Allied to one of the British Queen's leading personal financial institutions, the Royal Bank of Scotland, Santander succeeded in insinuating two "former" executives, Miguel Jorge and Mario Toros, into such sensitive posts as Brazil's Trade Minister and Central Bank Director of Monetary Policy, respectively, where they are well situated to voice their opposition to what LaRouche has described as the "regional component of a new international financial architecture."

When President Lula da Silva met Spanish Premier José Luis Rodríguez Zapatero on Sept. 17 in Madrid, a beaming Emilio Botín was also present, and offered an affectionate hug to Trade Minister Jorge. Responding to the question of whether Lula trusts Jorge, a top trade union leader told Bloomberg, "Well, he made him a minister. They've been very astute."

Bank of the South To Open Doors in November

Sept. 22 (EIRNS)—Venezuelan President Hugo Chávez announced on Sept. 22 that, after discussing the matter with Ecuadorian President Rafael Correa, they have decided to launch the Bank of the South in November, even though there is not a total consensus among the nations involved. President Correa explained in an interview that "there are some countries that want to move rapidly, such as Argentina, Venezuela, Bolivia, and Ecuador.... What we have decided among those who want to accelerate the pace of integration is that we will advance, and then the others will follow and will be welcome, but we cannot go at the pace of the slower ones."

Both Correa and Chávez were clearly referring to the foot dragging of the Brazilian government of Lula da Silva, which is under fierce pressure from the Banco Santander and other international speculators to sabotage the Bank of the South. Chávez said that Lula had agreed to start the bank in November, but if Brazil "is not ready then, we'll go ahead anyway."

According to Chávez, the current financial turmoil proves the need for mechanisms to protect nations against the crisis, and the Bank of the South could be one of them. "What is going on in the United States could be the first sign of a financial earthquake," Chávez said, and "one has to be prepared for the worst."

Chávez Tells Uribe To Cede Territory to the FARC

Sept. 21 (EIRNS)—As part of his efforts to mediate a "humanitarian accord" between the Colombian government of Alvaro Uribe and the FARC narcoterrorists, Venezuelan President Hugo Chávez publicly urged President Uribe to set up a "demilitarized" zone in the Caguán region of Colombia, control of which would be handed over to the FARC. Uribe promptly and angrily rejected the proposal, saying that there are some conditions which are simply not negotiable, such as handing over sovereignty of a part of the country to a terrorist group, and that this issue had been previously raised and rejected.

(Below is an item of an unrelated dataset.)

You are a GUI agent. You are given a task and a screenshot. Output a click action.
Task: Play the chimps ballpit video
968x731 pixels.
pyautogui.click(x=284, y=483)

Uribe was referring to the well-known fact that his predecessor, Andrés Pastrana, had done exactly that—handed over control of the Caguán, the heart of the country's cocaine region—whose only consequence was a strengthening of the FARC, more hostage-taking, and an increase in the drug trade. The region was only retaken years later by the military, under the Uribe government, at great cost.

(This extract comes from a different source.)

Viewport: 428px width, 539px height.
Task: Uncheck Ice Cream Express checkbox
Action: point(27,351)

The FARC is trying to parlay the thousands of hostages it has kidnapped and held for years—including 45 high-profile cases such as congressmen and foreigners—into a "humanitarian exchange" under which some 500 narcoterrorists currently in Colombian jails would be freed.

In addition to Chávez, the Presidents of Ecuador and Brazil have stated their support for negotiations, as has French President Nicolas Sarkozy.

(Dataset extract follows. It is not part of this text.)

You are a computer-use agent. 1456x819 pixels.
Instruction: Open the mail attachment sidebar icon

Bankers Warn Argentina: Don't Expect Any Credit

Sept. 17 (EIRNS)—Argentina's central bank president Martín Redrado found himself among the elite crowd invited to attend the early September gathering of central bankers, finance ministers, and other economic and academic bigwigs at Jackson Hole, Wyoming. They had a crude message to deliver to the Argentine government: that under conditions of global financial crisis, no one is going to get any credit.

Redrado appears to have understood, telling the financial daily El Cronista that after attending the meeting, "my perception is stronger now than when I landed at the Jackson Hole airport: We are facing a cycle of credit restriction that will make access to financing much more selective and demanding."